Jay reports other, more surprising, enthusiasts. One was Frederick Smith, who in 1914 became head of the Reorganized Church of Jesus Christ of Latter-Day Saints, now the Community of Christ. Smith promoted the use of peyote during services, to induce the religious ecstasy he said he had experienced at ceremonies of various Native American nations.

During the Second World War, mescaline saw use in the infamous human experimentation programme of the Third Reich. Nazi physician Kurt Plötner forced concentration-camp prisoners to take mescaline to see whether it would serve as a ‘truth serum’ during interrogation. The US Office of Strategic Services, forerunner of the CIA, was testing mescaline as a ‘truth drug’ around the same time. However, the concept was quickly rejected: the nausea stopped participants trusting their interrogators. The CIA later recruited Plötner for a project that evolved into the mind-control programme MKUltra.

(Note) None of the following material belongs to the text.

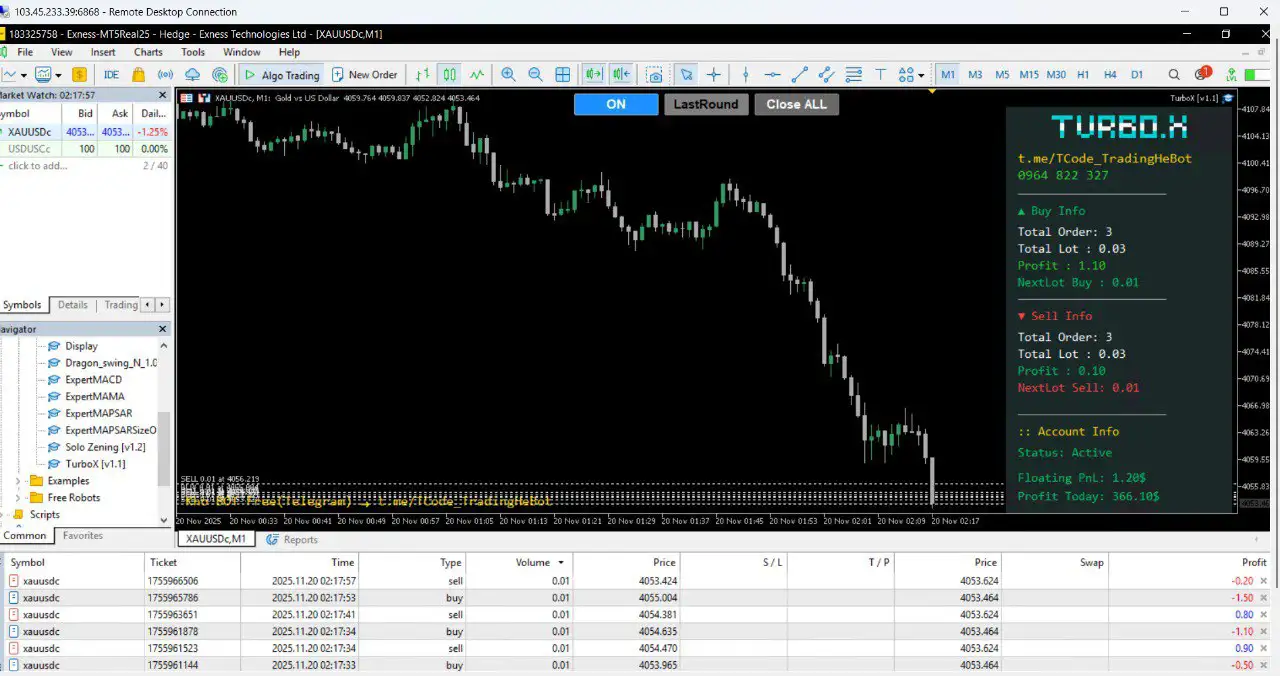Switch to the M15 timeframe
The image size is (1280, 676).
1029,75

LSD took mescaline’s research crown from the 1950s onwards (see M. Jay Nature 497, 435–436; 2013). But its reign, too, petered out, under pressure from the drug-control lobby during the 1970s. In the past decade or so, as Michael Pollan’s 2018 How to Change Your Mind chronicled, a smattering of research using hallucinogens has resumed. Mescaline is not among them.

This book is not always a simple read, with bit players jumping in and out and timelines sometimes hard to follow. The detailed descriptions of individuals’ subjective experiences can overwhelm. But Jay deftly sets down the cultural and scientific history of mescaline in its heyday: a curious chronicle that deserves not to be forgotten.